Coaching Sales Behaviors
Coaching has become the single most important competency for sales managers to learn and optimally, they should spend 50% of their time coaching their salespeople. It is also the single most difficult sales management competency to learn and master.
In this post, we will review the skills that contribute to sales coaching effectiveness and introduce a sales coaching process any sales manager can implement immediately to coach sales behaviors.
Sales Coaching Skills
The challenge for most sales managers or sales leaders is to have the ability to exhibit and execute these sales coaching skills of being an effective leader: Strong identity, self-assurance, credible authority, knowledge, and a foundational vision, mission, and goal orientation. Strong leaders do not need to be in the spotlight, do not act like they know it all, and ask questions instead of always providing answers.
There are assessments in the marketplace to help people identify if they have what it takes. We use Objective Management Group’s Sales Manager Evaluation. OMG identifies these specific sales coaching skills that a sales leader must master:
One of the most difficult skills for most sales managers to overcome is their need for approval from their salespeople. Coaching is different than managing and requires clear direction, discussion, examples, and even demonstration of what is expected of a salesperson. This can be hard for a manager, who also wants their team to like them. They may not want to come off as critical. Coaching sales behaviors is an art, not a science and a sales leader must be adept at asking, listening, and staying focused on developing salespeople to be their best.
Another skill of strong sales leaders is asking questions versus telling a salesperson what to do. In coaching sales behaviors, how you say something can be more important than what you say. Instead of saying “You should have asked your prospect about their current provider”, you could ask “What did you find out about their current provider?” Asking questions will allow salespeople to self-discover, which is the most effective learning mode.
It goes without saying that you must coach to a sales process. If there is not an established stage-based sales process for qualifying and closing prospects, how can a sales manager coach sales behaviors?
Coaching Sales Behaviors with a Sales Coaching Process
It is important that sales managers set aside specific time for intentional coaching, not just coaching to a specific deal or proposal.
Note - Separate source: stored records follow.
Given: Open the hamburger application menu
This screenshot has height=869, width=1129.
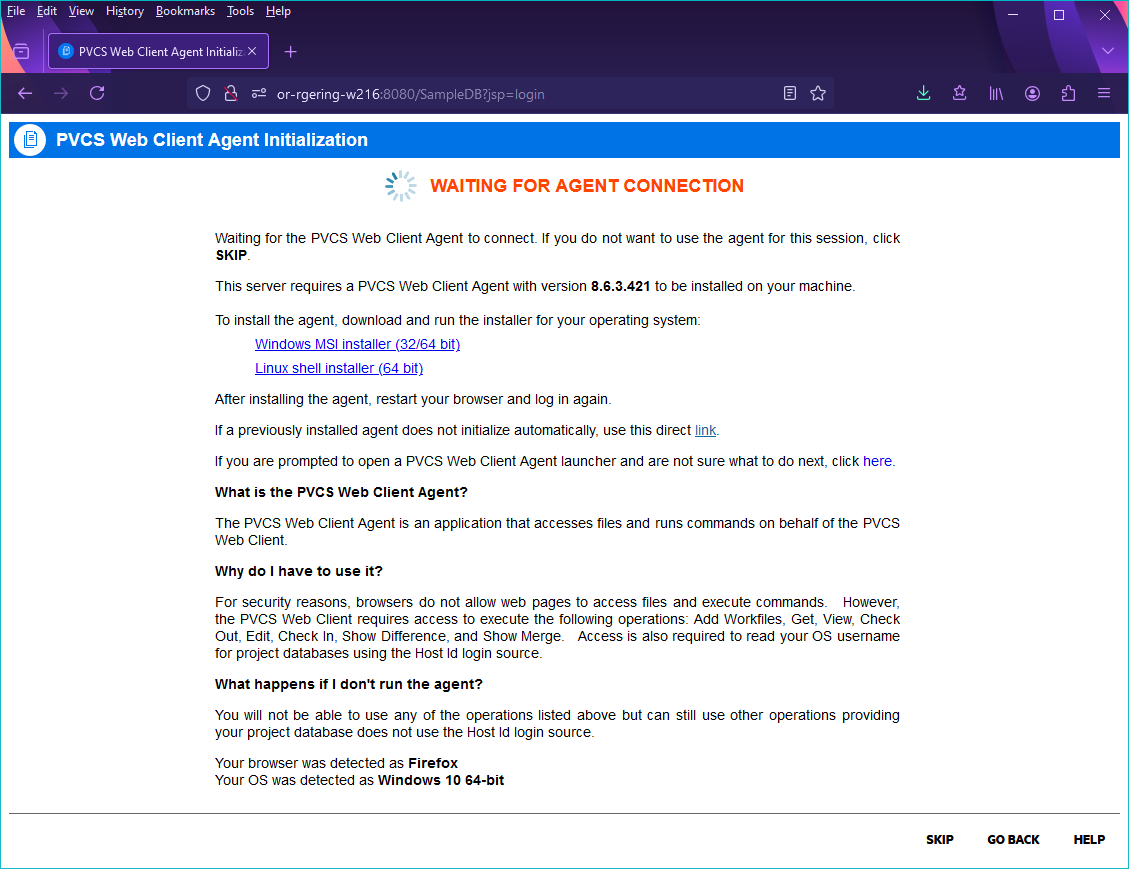Looking at the screenshot, I should pos(1103,93).
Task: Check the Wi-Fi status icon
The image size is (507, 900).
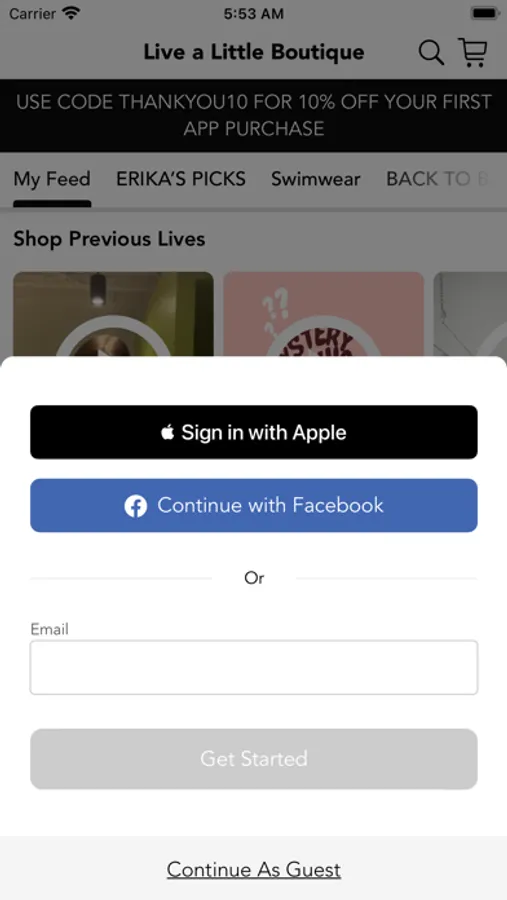Action: [71, 13]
Consider putting time on the calendar weekly for 1-on-1 coaching with salespeople that can be used to prepare for an upcoming call or debrief after a recent sales call. But you must follow a sales coaching process. Here is the approach we recommend and use with our clients below. All of these steps can be done remotely, using virtual tools like Zoom so no excuses!
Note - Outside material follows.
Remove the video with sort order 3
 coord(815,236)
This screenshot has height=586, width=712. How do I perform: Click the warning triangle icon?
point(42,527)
Gaining insight is all about what is happening in the field on a sales call or what is not happening. You can gain insight firsthand by observing a call or gather it from huddle data where you review sales behaviors and results. For example, how many calls and appointments are your salespeople supposed to make, and what were their results in a certain timeframe? Then, most importantly, what behaviors did your salespeople exhibit to get those results and if not to goal, how will they change their sales behaviors? We recommend the coach ask their salespeople “What would you do differently if you could not use that as an excuse?”
Giving Feedback is when coaching sales behaviors gets more difficult. Here are a few tips:
- Makes sure feedback is timely and specific
- Review the Good, Bad & Ugly (find something good to point out)
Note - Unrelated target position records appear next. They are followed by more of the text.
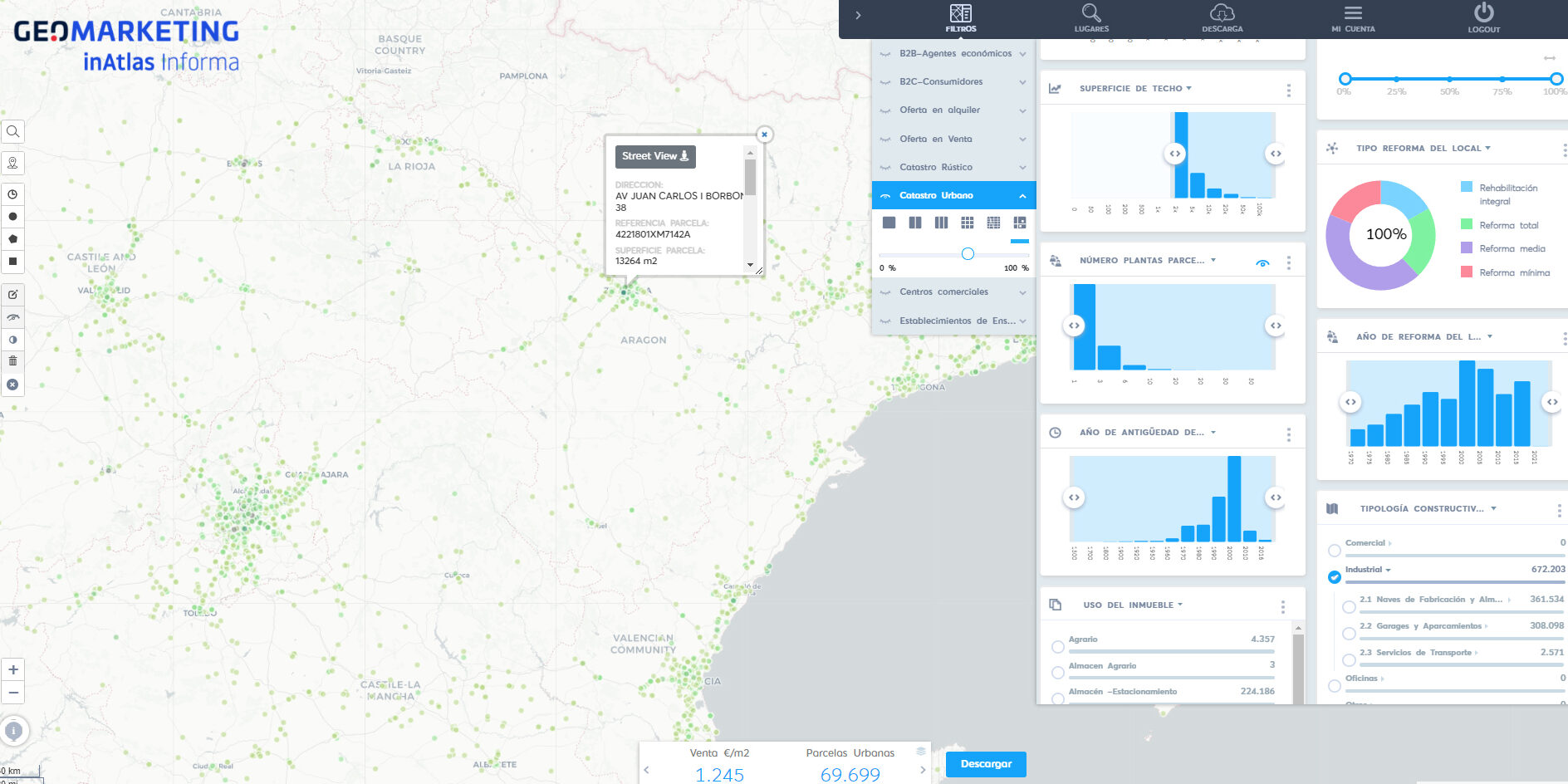Toggle eye visibility on Número Plantas panel
The height and width of the screenshot is (784, 1568).
click(x=1262, y=263)
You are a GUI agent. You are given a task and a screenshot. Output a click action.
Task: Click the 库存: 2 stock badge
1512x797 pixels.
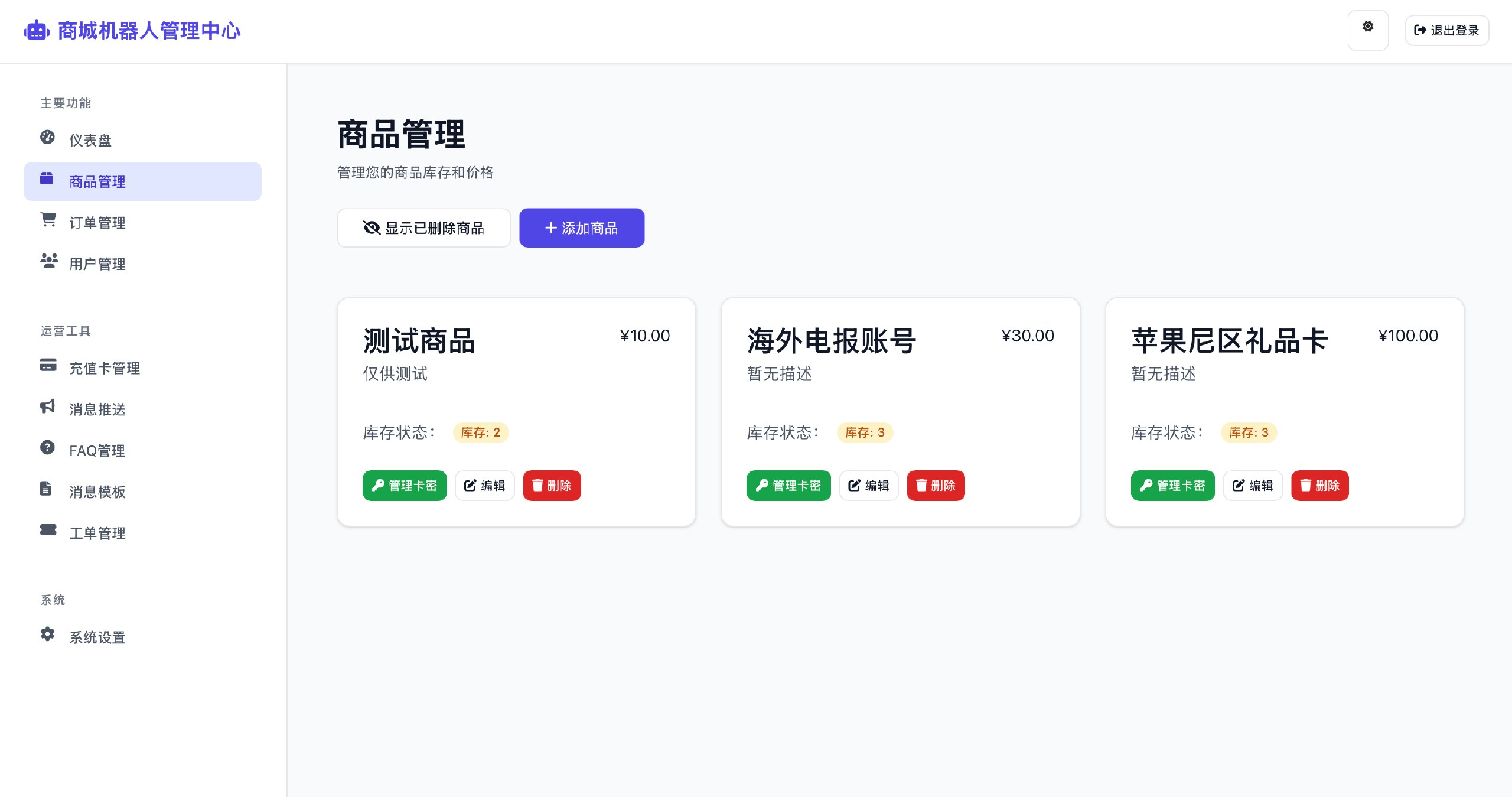[x=480, y=432]
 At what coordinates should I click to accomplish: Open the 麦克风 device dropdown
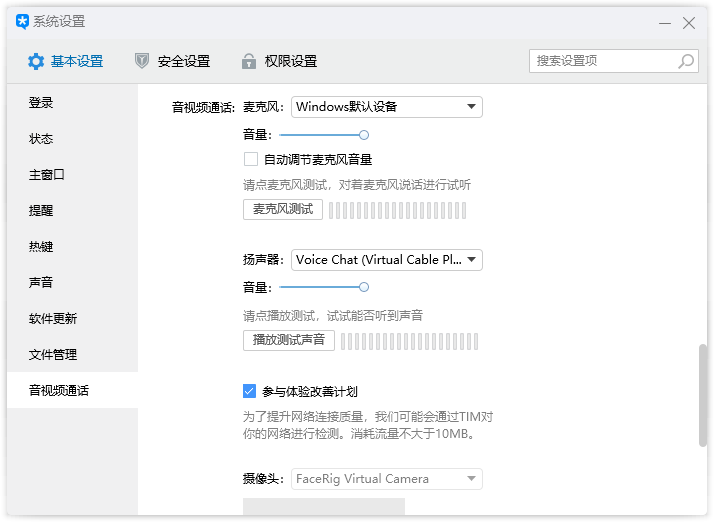(x=387, y=107)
- Ask questions to help them self-discover
- Gain agreement on the real problem
Demonstration of the sales behaviors you want and expect can be hard for many sales leaders because they may not have come out of a sales role but they can demonstrate the questions needed to be asked and the sales approach that should be followed. We call this the Shadow of the Leader. To effectively coach sales behaviors sales leaders must identify the gaps, demonstrate the desired behavior and instruct on the critical steps.
Roleplay is never anyone’s favorite activity but once the sales manager has demonstrated the sales behavior, it is important to have the salesperson role play. Don’t call it role play, just name it a practice session but make sure they do it. Muscle memory needs repetition!
Action Plan is putting the learning into action. Is the salesperson going to call the prospect back and ask those additional questions about their current provider? Make certain to identify specific actions that will take place, set a follow-up to discuss the outcomes, inspect, then coach their sales behaviors again. And don’t forget to celebrate the success and address the failures.
Coaching sale behaviors is an all-the-time effort. Are you devoting 50% of your time to developing your team?